This is the final post of 2016. I thank all of you for reading, following along on my adventures and evolution, and keeping in touch. Expect more in 2017. Cheers!

Sunday, December 18, 2016

Discovering Mont Saint-Michel in the fog and my simple life in Cherbourg

17/12 - Activate your imagination.

Imagine walking on a gray, asphalt road surrounded by dense, white fog. On either side of the road (and as far as you can make out) is either ocean water or gray, muddy sand and silt, the result of low tide. You can hear the sound of gentle waves making contact with the supports of the bridge on which you stand. Fifty feet in front of you is totally white. The same can be said of your rear view. 

You keep walking. 

Besides the sound of water and your footsteps...silence.

Eventually, a dim, muddled shape appears in the foggy distance. A few moments later, one can see it's a parked car.

A couple more more steps and another shape materializes in the blanket of white, but this time it's massive. It's actually an imposing stone wall which extends into the fog on the left and the right. There is a gateway in the center of the path, in the shape of a fortress entrance. 


As you approach the entrance, your head tilts backwards in an effort to register the appearance of Mont St. Michel through the fog, including the abbey towering above the rest of the structures.


Mont St. Michel is a tiny commune perched on an island about half a mile out to sea on the south western border of Normandy and Brittany. It seems to be a religious mecca of sorts, as there are several monks who live on the island according to the tour guide. The abbey also extends as far back as the 12th century! 


Because of the walled, isolated character of this commune, I compared it to Gondor in the Lord of the Rings films. And if we had gone on a day that didn't feature dense fog, the views would have been incredible, but I was happy to simply be there. Mont St. Michel is a UNESCO World Heritage Site which survived attacks from the English during the Hundred Years War.
━━━━
Repeat the part of the Mont Saint-Michel post between "17/12 - Activate" and "You keep walking.", inclusive. The entries that come next stand apart from the Mont Saint-Michel post.

■ Given entries:
━━━━
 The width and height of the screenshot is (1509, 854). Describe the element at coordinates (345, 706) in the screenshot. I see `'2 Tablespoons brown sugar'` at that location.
━━━━
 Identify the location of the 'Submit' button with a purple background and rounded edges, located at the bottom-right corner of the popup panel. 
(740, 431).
━━━━
■ Result of the exercise:
17/12 - Activate your imagination.

Imagine walking on a gray, asphalt road surrounded by dense, white fog. On either side of the road (and as far as you can make out) is either ocean water or gray, muddy sand and silt, the result of low tide. You can hear the sound of gentle waves making contact with the supports of the bridge on which you stand. Fifty feet in front of you is totally white. The same can be said of your rear view. 

You keep walking.